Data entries
---
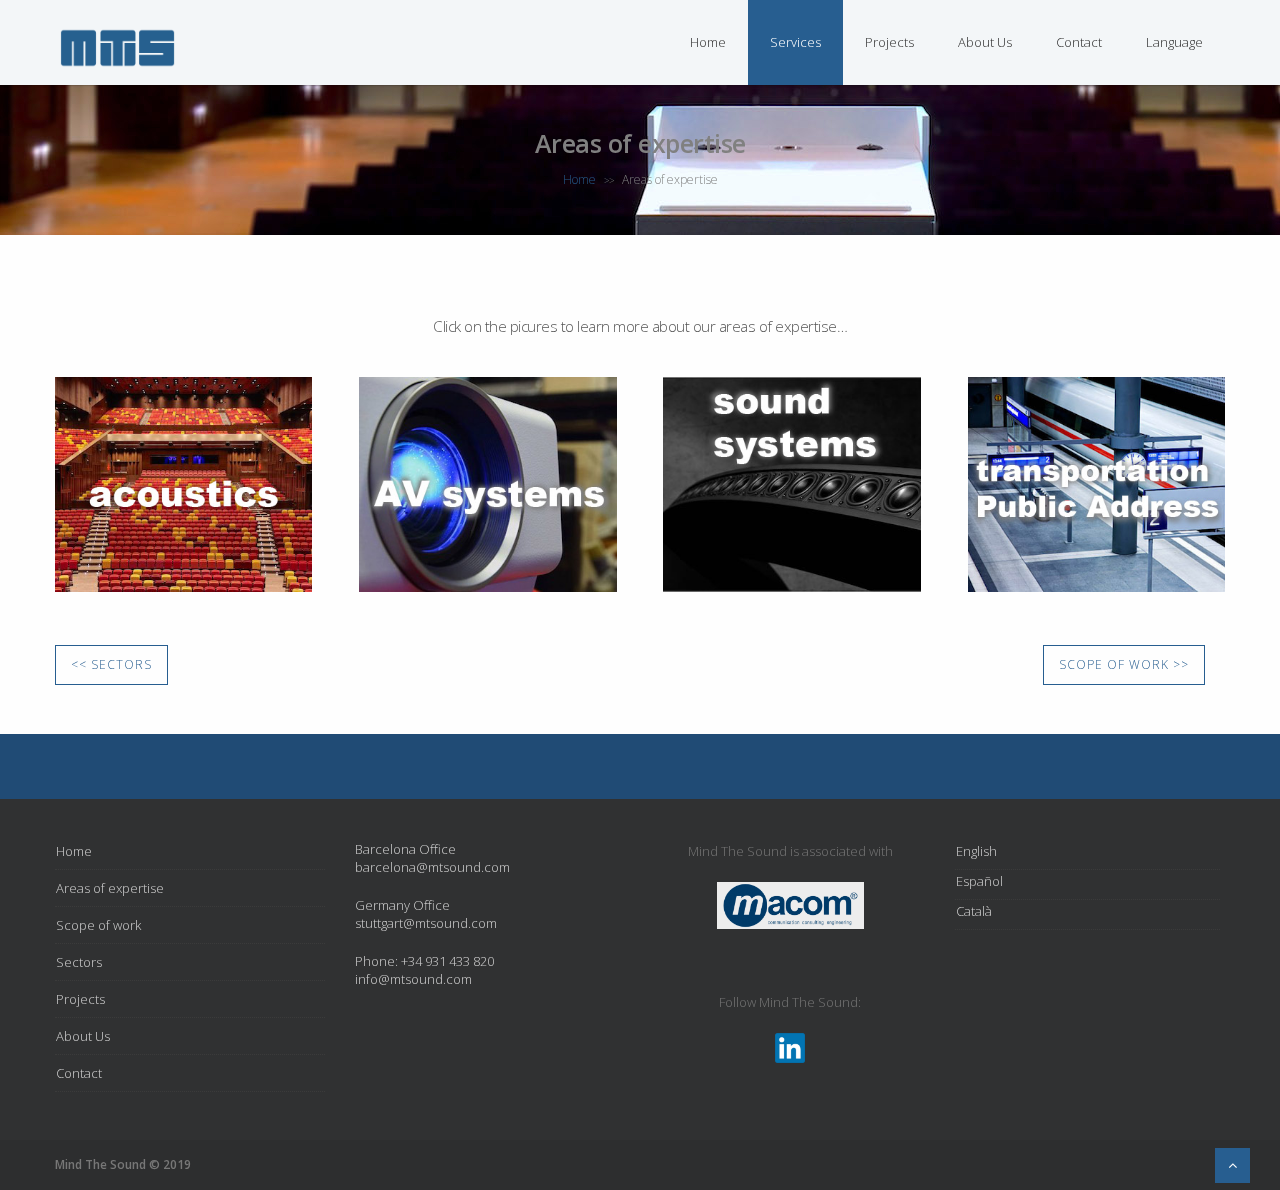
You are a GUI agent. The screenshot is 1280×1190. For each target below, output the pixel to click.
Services (795, 42)
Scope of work (98, 925)
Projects (889, 42)
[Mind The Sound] (117, 68)
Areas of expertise (110, 888)
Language (1174, 42)
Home (708, 42)
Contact (1079, 42)
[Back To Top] (1232, 1165)
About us (985, 42)
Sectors (79, 962)
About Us (83, 1036)
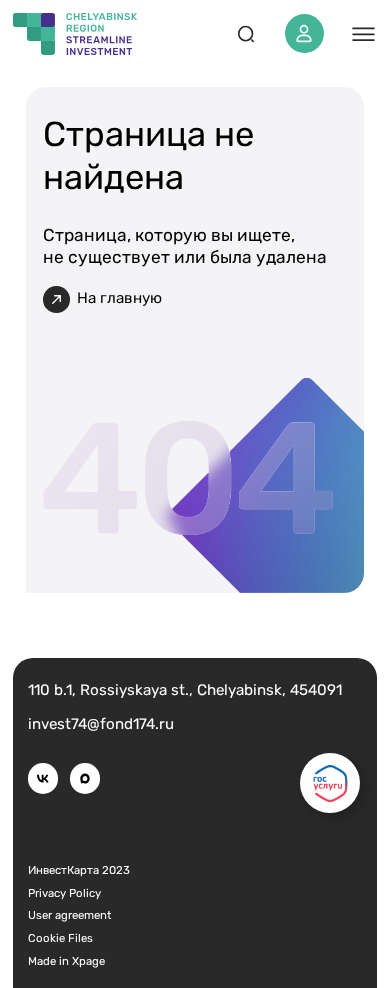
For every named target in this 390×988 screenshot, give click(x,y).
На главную (119, 298)
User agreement (69, 915)
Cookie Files (60, 938)
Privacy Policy (64, 893)
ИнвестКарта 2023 (79, 870)
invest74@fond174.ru (101, 724)
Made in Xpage (66, 961)
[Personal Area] (304, 33)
---
§ **ACTION ITEM**: Text only, no pictures: copy every entry exactly.

§ **ANSWER TO THE EXERCISE**:
You are a GUI agent. The screenshot is 1280×1190. For each target below, output the pixel to click.
Services (795, 42)
Scope of work (98, 925)
Projects (889, 42)
[Mind The Sound] (117, 68)
Areas of expertise (110, 888)
Language (1174, 42)
Home (708, 42)
Contact (1079, 42)
[Back To Top] (1232, 1165)
About us (985, 42)
Sectors (79, 962)
About Us (83, 1036)
For every named target in this 390×988 screenshot, give click(x,y).
На главную (119, 298)
User agreement (69, 915)
Cookie Files (60, 938)
Privacy Policy (64, 893)
ИнвестКарта 2023 (79, 870)
invest74@fond174.ru (101, 724)
Made in Xpage (66, 961)
[Personal Area] (304, 33)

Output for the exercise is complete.